DATA TO USE Start Marker
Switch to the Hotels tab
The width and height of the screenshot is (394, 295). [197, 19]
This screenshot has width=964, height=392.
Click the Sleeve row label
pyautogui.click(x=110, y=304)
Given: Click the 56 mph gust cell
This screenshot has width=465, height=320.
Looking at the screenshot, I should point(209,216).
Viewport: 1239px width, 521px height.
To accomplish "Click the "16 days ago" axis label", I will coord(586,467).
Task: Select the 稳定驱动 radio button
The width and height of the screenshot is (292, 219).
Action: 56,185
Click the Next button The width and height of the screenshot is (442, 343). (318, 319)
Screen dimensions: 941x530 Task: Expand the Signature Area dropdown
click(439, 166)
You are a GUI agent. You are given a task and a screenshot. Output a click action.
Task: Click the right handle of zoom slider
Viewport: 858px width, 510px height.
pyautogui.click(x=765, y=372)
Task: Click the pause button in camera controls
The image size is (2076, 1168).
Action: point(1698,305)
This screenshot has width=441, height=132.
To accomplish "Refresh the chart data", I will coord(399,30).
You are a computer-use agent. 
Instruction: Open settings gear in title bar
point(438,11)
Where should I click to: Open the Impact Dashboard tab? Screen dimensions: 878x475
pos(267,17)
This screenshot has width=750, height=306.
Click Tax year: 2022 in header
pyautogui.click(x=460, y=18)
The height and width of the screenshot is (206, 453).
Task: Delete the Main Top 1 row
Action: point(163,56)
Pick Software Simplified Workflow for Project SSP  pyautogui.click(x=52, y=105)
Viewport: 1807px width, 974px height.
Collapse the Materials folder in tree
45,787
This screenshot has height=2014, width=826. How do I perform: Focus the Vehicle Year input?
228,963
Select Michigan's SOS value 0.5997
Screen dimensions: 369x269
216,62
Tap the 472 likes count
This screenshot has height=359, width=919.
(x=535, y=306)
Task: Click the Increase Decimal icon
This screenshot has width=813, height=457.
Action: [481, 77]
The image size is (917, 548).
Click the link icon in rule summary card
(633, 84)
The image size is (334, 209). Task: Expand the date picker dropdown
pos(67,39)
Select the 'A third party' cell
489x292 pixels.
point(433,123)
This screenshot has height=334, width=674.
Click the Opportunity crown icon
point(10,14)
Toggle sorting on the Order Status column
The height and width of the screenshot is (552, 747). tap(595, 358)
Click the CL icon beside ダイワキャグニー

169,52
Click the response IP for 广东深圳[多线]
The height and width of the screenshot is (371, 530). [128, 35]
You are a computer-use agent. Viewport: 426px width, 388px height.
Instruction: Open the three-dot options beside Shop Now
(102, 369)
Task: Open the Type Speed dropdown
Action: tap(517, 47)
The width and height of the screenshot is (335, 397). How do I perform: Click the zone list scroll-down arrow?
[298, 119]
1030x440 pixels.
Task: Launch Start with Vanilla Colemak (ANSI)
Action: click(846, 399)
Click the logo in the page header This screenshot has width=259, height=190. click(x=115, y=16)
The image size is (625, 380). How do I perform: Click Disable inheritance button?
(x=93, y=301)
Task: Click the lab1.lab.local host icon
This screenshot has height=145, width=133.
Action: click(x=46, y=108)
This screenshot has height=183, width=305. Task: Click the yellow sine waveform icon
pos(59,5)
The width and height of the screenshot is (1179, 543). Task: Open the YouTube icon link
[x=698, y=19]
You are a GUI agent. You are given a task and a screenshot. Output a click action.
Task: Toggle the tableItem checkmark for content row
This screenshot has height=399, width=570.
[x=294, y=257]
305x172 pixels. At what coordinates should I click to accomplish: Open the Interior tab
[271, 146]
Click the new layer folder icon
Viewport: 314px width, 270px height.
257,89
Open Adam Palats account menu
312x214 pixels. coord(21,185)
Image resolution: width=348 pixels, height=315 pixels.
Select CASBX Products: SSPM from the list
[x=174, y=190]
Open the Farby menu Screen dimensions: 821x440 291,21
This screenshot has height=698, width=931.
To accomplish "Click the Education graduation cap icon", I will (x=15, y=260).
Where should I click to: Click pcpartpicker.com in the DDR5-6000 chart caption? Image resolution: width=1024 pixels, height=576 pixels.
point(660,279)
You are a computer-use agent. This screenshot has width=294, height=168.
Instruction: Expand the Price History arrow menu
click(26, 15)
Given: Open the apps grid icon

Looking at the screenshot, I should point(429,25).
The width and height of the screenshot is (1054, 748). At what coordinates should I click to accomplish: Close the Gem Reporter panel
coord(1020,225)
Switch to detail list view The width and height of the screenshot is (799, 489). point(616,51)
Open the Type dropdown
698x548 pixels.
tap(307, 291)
DATA TO USE End Marker
**REQUIREMENT**: Look above for the line that contains "This screenshot has height=145, width=133.". Starting there, transcribe every line exactly until you have copied the line that contains "Open the Type dropdown".

**SOLUTION TO THIS PROBLEM**:
This screenshot has height=145, width=133.
Action: click(x=46, y=108)
This screenshot has height=183, width=305. Task: Click the yellow sine waveform icon
pos(59,5)
The width and height of the screenshot is (1179, 543). Task: Open the YouTube icon link
[x=698, y=19]
You are a GUI agent. You are given a task and a screenshot. Output a click action.
Task: Toggle the tableItem checkmark for content row
This screenshot has height=399, width=570.
[x=294, y=257]
305x172 pixels. At what coordinates should I click to accomplish: Open the Interior tab
[271, 146]
Click the new layer folder icon
Viewport: 314px width, 270px height.
257,89
Open Adam Palats account menu
312x214 pixels. coord(21,185)
Image resolution: width=348 pixels, height=315 pixels.
Select CASBX Products: SSPM from the list
[x=174, y=190]
Open the Farby menu Screen dimensions: 821x440 291,21
This screenshot has height=698, width=931.
To accomplish "Click the Education graduation cap icon", I will (x=15, y=260).
Where should I click to: Click pcpartpicker.com in the DDR5-6000 chart caption? Image resolution: width=1024 pixels, height=576 pixels.
point(660,279)
You are a computer-use agent. This screenshot has width=294, height=168.
Instruction: Expand the Price History arrow menu
click(26, 15)
Given: Open the apps grid icon

Looking at the screenshot, I should point(429,25).
The width and height of the screenshot is (1054, 748). At what coordinates should I click to accomplish: Close the Gem Reporter panel
coord(1020,225)
Switch to detail list view The width and height of the screenshot is (799, 489). point(616,51)
Open the Type dropdown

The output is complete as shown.